Na volta desse passeio, era final da tarde, chegaram mais três paulistas no hostel (duas mulheres e um homem). Quando conversamos sobre as cidades que já tínhamos passado e aonde iríamos depois, descobrimos que os três também iriam a Capitólio depois. Combinamos de nos encontrar lá. Os proprietários passaram café para nós, com muito carinho.
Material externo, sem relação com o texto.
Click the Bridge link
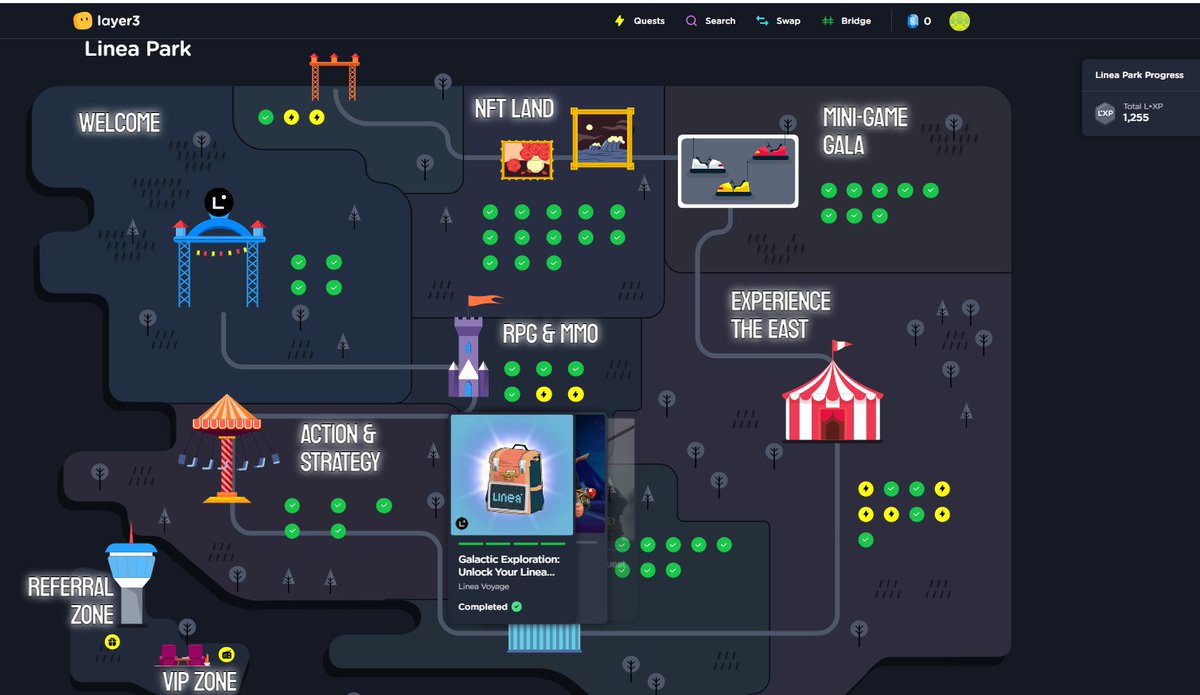The width and height of the screenshot is (1200, 695). pyautogui.click(x=847, y=20)
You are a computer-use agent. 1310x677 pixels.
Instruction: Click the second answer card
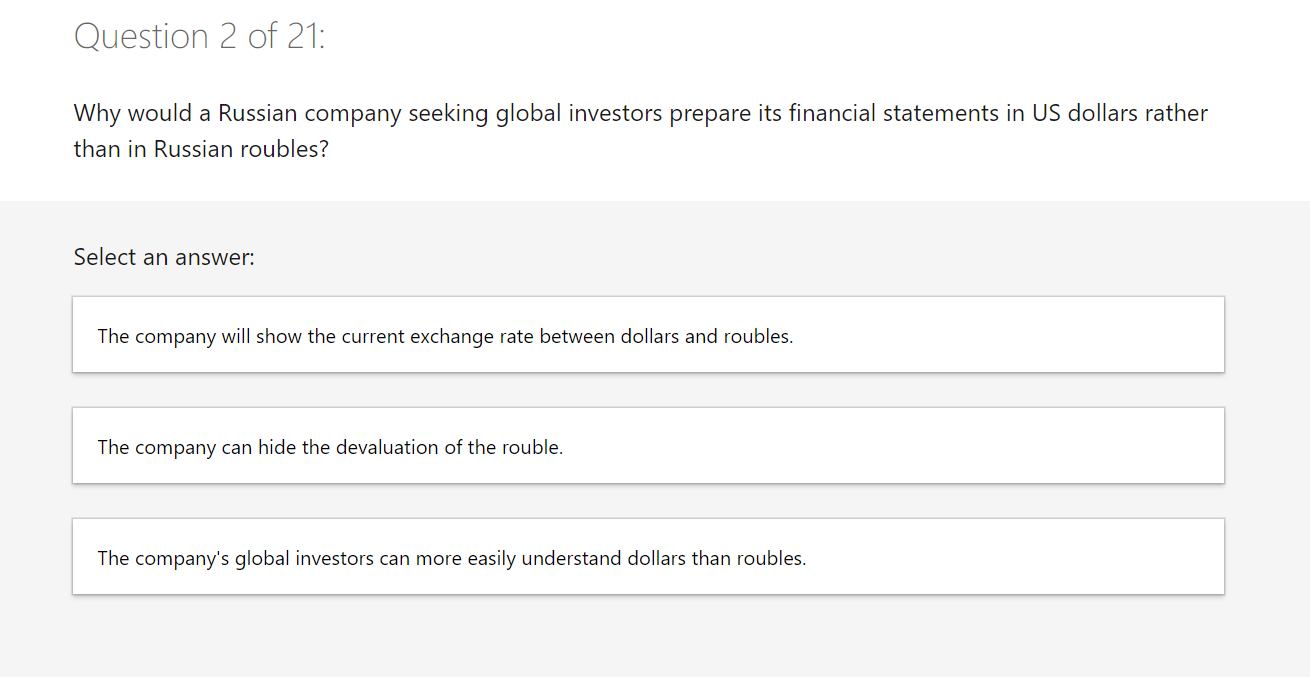[647, 447]
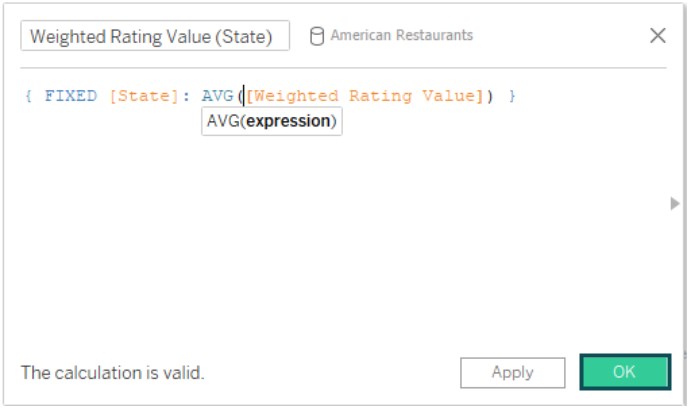Viewport: 688px width, 410px height.
Task: Click the colon after [State]
Action: pyautogui.click(x=186, y=97)
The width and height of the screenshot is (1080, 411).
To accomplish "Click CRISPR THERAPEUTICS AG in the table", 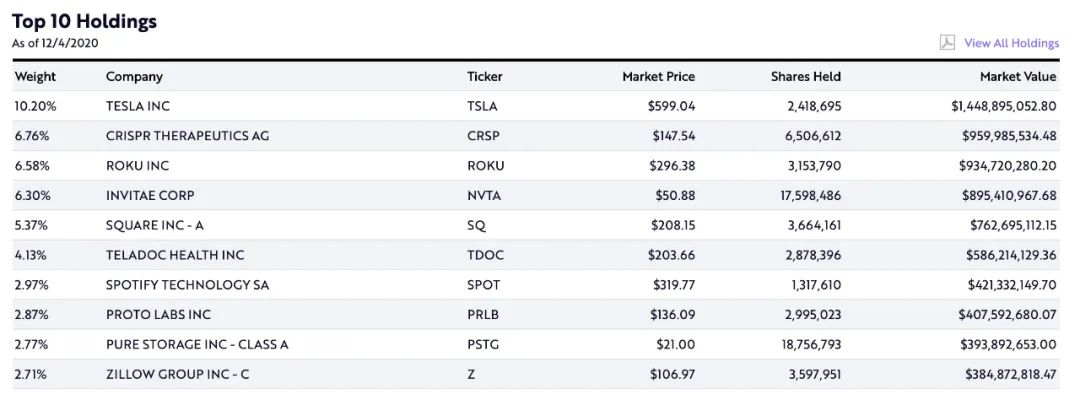I will (x=187, y=136).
Aquela era a noite do PubCrawl em Brumadinho, que envolvia nosso hostel e mais um outro. No horário combinado, chegaram dois táxis para buscar as oito pessoas do nosso hostel. Foi uma noite muito divertida. Fiquei observando, durante a ida aos bares, as conversas e os assuntos que predominavam, que envolviam relacionamento, filhos, religião, comportamento das novas gerações, entre outros. Quando voltamos ao hostel, cada um se direcionando aos seus quartos e eu ouvi: “Vamos nos ver amanhã para dar tchau?”. “Sim”. “Ah, então, boa noite”.

Na hora do café da manhã, todos saltaram da cama com o cheiro bom de bolo quentinho, que se espalhava pelo hostel. Após o café do segundo dia, o pessoal foi para seu passeio e nós estávamos arrumando as coisas para ir embora. Um a um, vieram dar abraços de despedida, sendo que um dos três paulistas disse: “Nos vemos em Capitólio!”. Anotamos os contatos. O tchau para os donos também foi com abraço. Enquanto saíamos com o carro da garagem, eles nos olhavam partir, como se fôssemos amigos de longa data. Partimos para Capitólio.